• **Given records**:

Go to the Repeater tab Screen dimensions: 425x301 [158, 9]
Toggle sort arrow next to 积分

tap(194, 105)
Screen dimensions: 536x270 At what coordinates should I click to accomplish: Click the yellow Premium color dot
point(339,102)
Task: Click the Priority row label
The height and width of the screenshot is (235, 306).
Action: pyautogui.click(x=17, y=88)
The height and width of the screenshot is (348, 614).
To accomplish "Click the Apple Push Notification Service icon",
==
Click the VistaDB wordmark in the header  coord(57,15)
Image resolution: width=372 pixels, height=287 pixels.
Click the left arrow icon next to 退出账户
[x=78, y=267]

• **Work instructions**: Only the lines above starting at the line that holds "The height and width of the screenshot is (235, 306)." and ending at the line that holds "the Apple Push" are to be repeated, exactly and in full.

• **Your response**:
The height and width of the screenshot is (235, 306).
Action: pyautogui.click(x=17, y=88)
The height and width of the screenshot is (348, 614).
To accomplish "Click the Apple Push Notification Service icon",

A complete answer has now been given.